In another study, Weizmann Institute scientists are developing a method for generating hydrogen, which is an efficient fuel with few polluting by-products. Using hydrogen for running vehicles and industrial machinery would contribute greatly to solving the energy crisis while protecting the environment.
 
The system is based on the thermal decomposition of water at a high temperature using concentrated solar radiation. Hydrogen is one of the components of water (each water molecule contains two hydrogen atoms and one oxygen atom). The hydrogen is separated immediately upon being produced, using a special ceramic filter.
 
 

 

Concentrated power for industry

Another method for exploiting the sun is to concentrate its energy to achieve the high temperatures required for the reduction of metal oxides (for example, the production of zinc from zinc oxide). Zinc is used in zinc-air batteries which generate electric energy efficiently, while producing zinc oxide which is recycled to recover the zinc. Another use: When zinc reacts with water to release hydrogen, it creates a clean, efficient and environmentally-friendly fuel. The feasibility of this process, developed at the Weizmann Institute, was demonstrated in laboratory experiments.
 
 

 

Color me clever

Sunlight should significantly improve the efficacy of a range of industrial chemical reactions. In fact, every chemical process can be assisted by light of the appropriate color.
 
To enable industry to use solar radiation of an exact color, Weizmann Institute scientists developed a system that concentrates sunlight to its practical maximum limit, which is approximately half the density of light on the sun's own surface. At this stage the researchers separate the rays into different colors (measured by their wavelength). This light is used to activate laser systems in an exact hue. The lasers may serve as an energy source for specific chemical processes or in telecommunications and remote sensors in space.
 
 

 

Making the most of every electron

Silicon semiconductors are sensitive to light and this characteristic is being used in a wide range of industrial applications, including the storage of optical information, microelectronics, and the production of electricity in photovoltaic cells (which produce electricity from light).
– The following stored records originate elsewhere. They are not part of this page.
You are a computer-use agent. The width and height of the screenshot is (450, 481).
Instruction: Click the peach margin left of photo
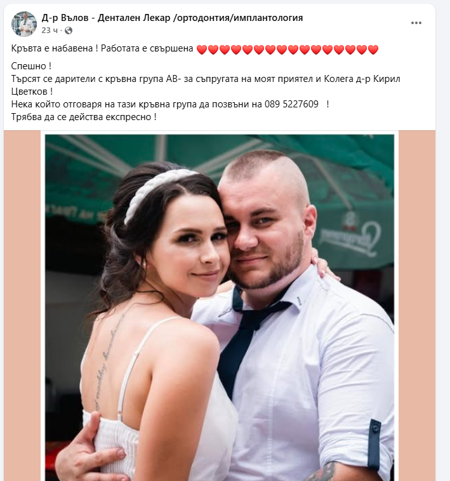(22, 306)
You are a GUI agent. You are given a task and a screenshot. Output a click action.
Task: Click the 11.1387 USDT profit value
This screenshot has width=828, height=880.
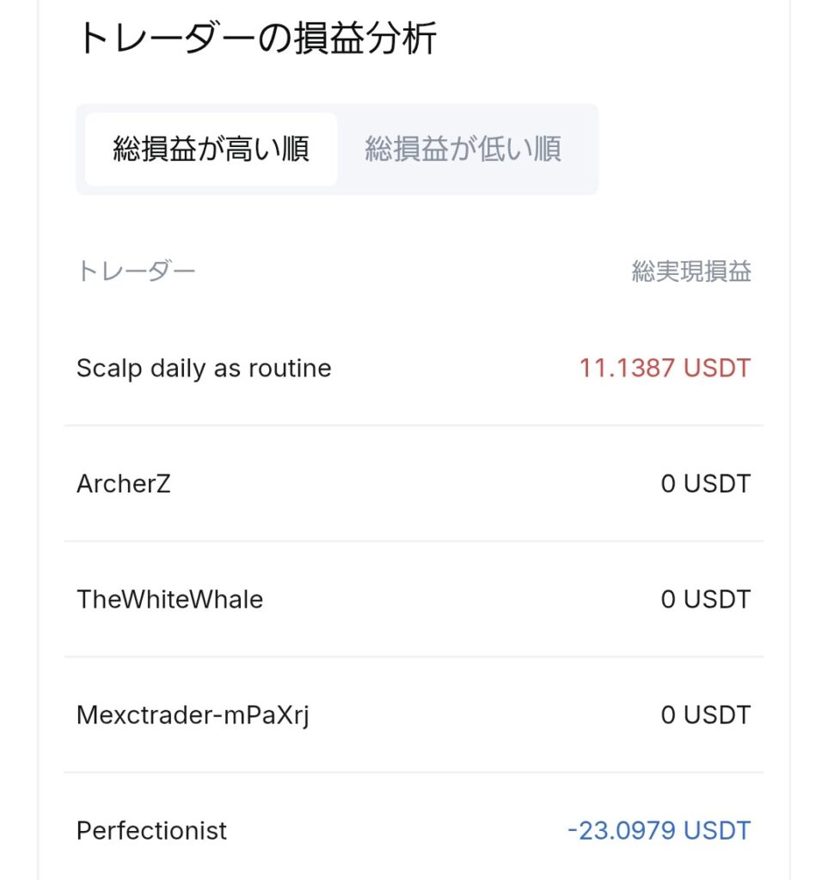tap(665, 369)
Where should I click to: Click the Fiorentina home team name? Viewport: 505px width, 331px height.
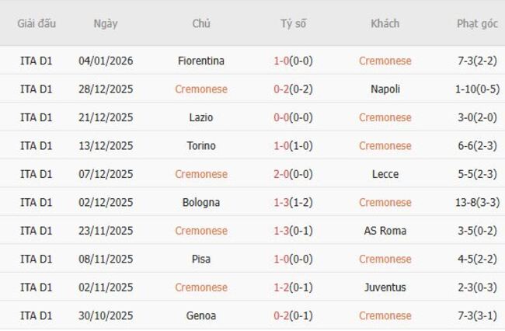point(201,61)
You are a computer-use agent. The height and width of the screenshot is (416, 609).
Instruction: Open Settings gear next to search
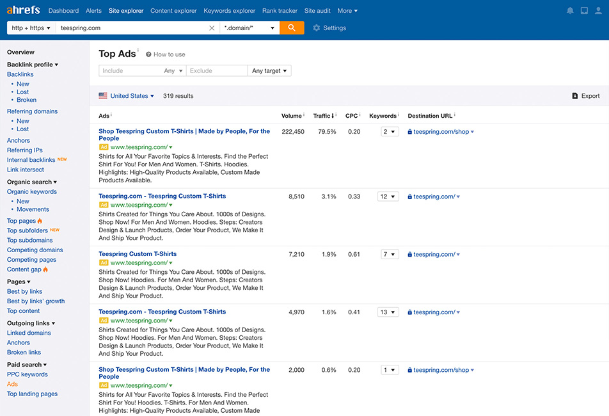tap(317, 28)
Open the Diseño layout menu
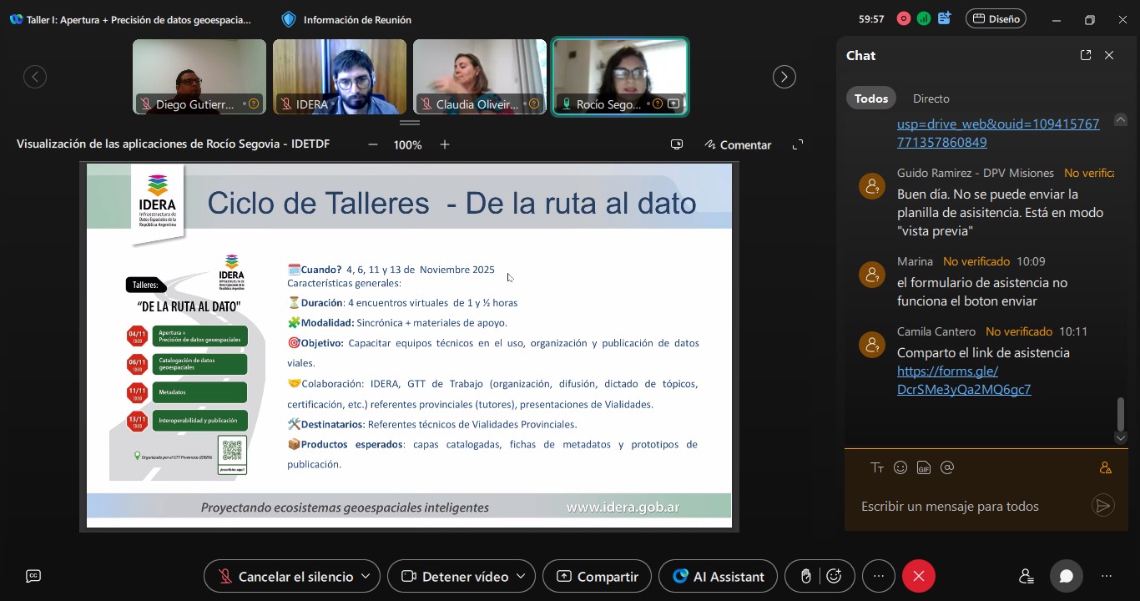 tap(996, 18)
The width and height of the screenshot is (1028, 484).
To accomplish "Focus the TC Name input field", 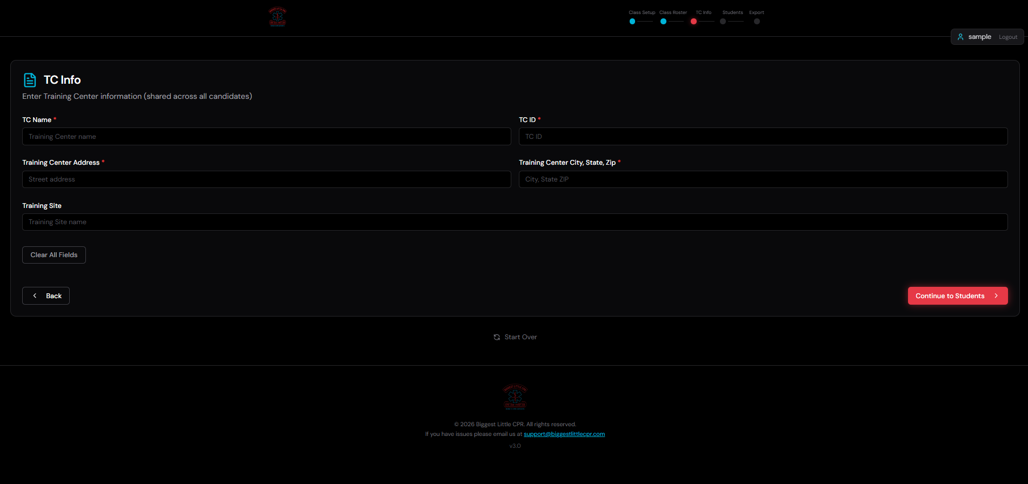I will click(x=266, y=137).
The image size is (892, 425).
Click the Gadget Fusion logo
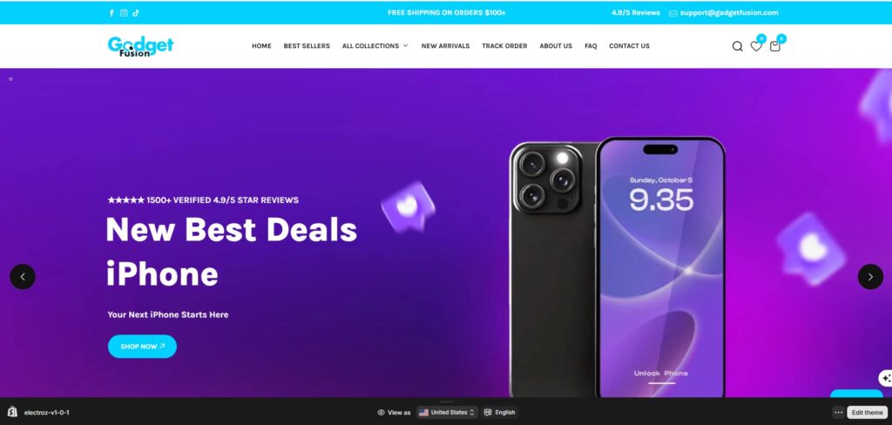pyautogui.click(x=140, y=46)
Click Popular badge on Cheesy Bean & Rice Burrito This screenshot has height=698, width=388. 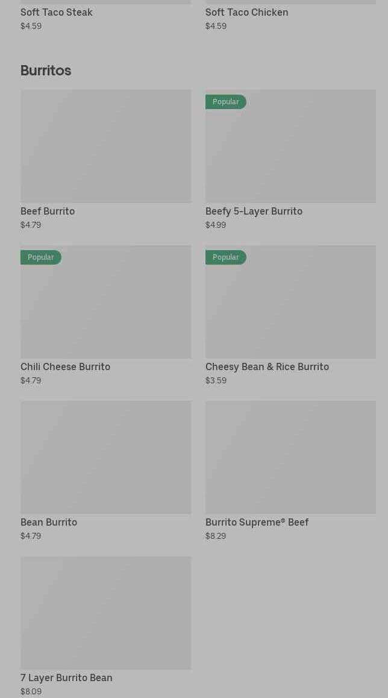tap(225, 257)
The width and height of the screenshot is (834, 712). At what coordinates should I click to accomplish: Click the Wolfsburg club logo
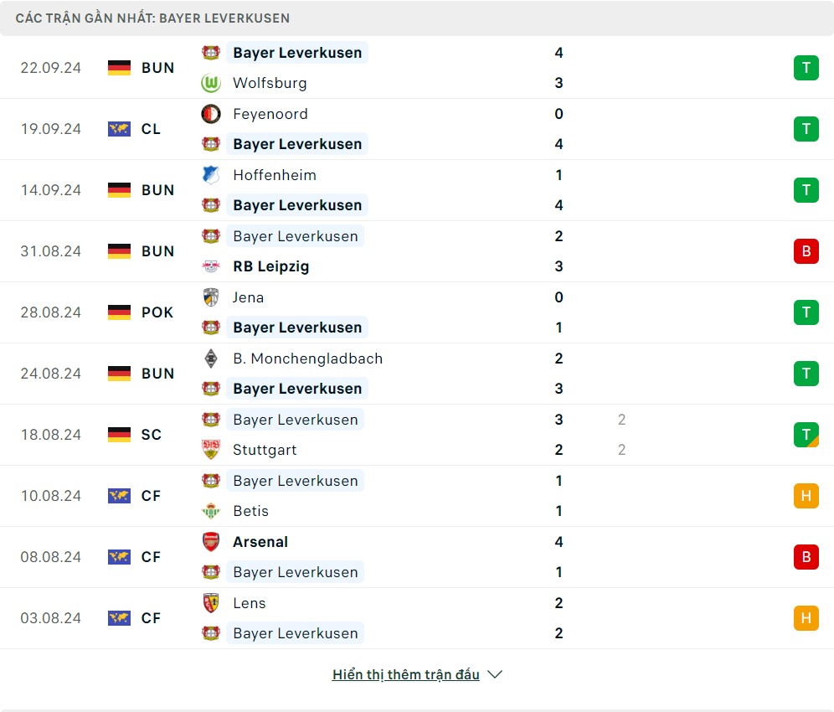click(x=210, y=83)
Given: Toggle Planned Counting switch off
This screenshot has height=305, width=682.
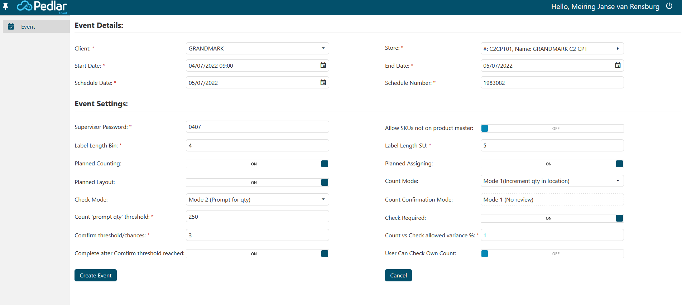Looking at the screenshot, I should pos(325,164).
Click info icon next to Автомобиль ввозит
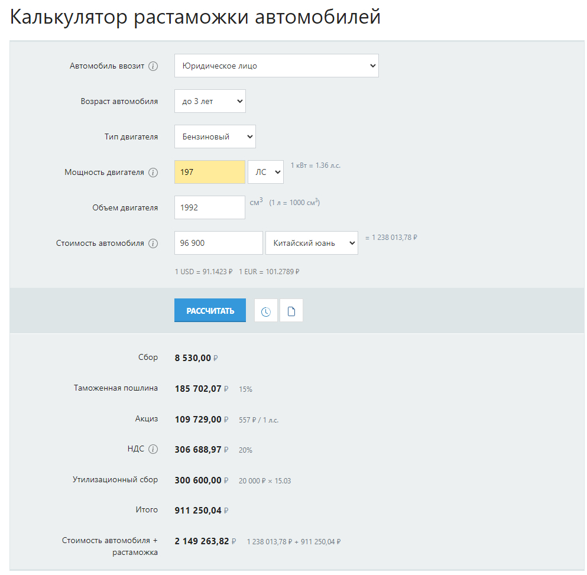587x575 pixels. tap(153, 66)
The semiconductors are also used in sensors for various types of radiation, such as visible light and X-rays. Weizmann Institute scientists, in collaboration with researchers from the French National Center for Scientific Research (CNRS), have developed a novel technique to improve the efficiency of these processes.
 
The new technique is based on etching and roughening the semiconductor's surface, then illuminating it and immersing it in an electrolytic solution while passing an electric current across it. This solves two main problems which reduce the efficiency of photovoltaic cells. One is the tendency of the electrons carrying the electric current (which have a negative charge) to bind to any positive electric charges, thereby canceling out the particles' electric charge and reducing the overall current. This problem is exacerbated by pollutants on the surface of the semiconductor which disperse the electrical charges produced by the illumination, impairing their flow. The new technique enables the selective removal of these pollutants.
 
The second problem stems from the reflection of light hitting the interior of the semiconductor, which cuts the amount of electricity produced by about a third. The new method creates a minute rough inner surface (at the submicron level) that significantly diminishes light reflection. In fact, almost every photon (light particle) in the new system that hits a cell produces an electron ¾ and that means electricity.
 
 

 

The Canadian Institute for the Energies and Applied Research

 

Solar tower

 

The Weizmann Institute's solar research complex, the Canadian Institute for the Energies and Applied Research, was one of the world's most advanced facilities for designing methods to exploit concentrated solar energy.
 
Sixty-four giant motor-driven mirrors-each measuring seven by eight meters tracked the sun and concentrated its energy onto the central receiving tower. The mirrors followed the sun's movements by means of a computer that calculates the sun's position relative to the earth for every second of the year.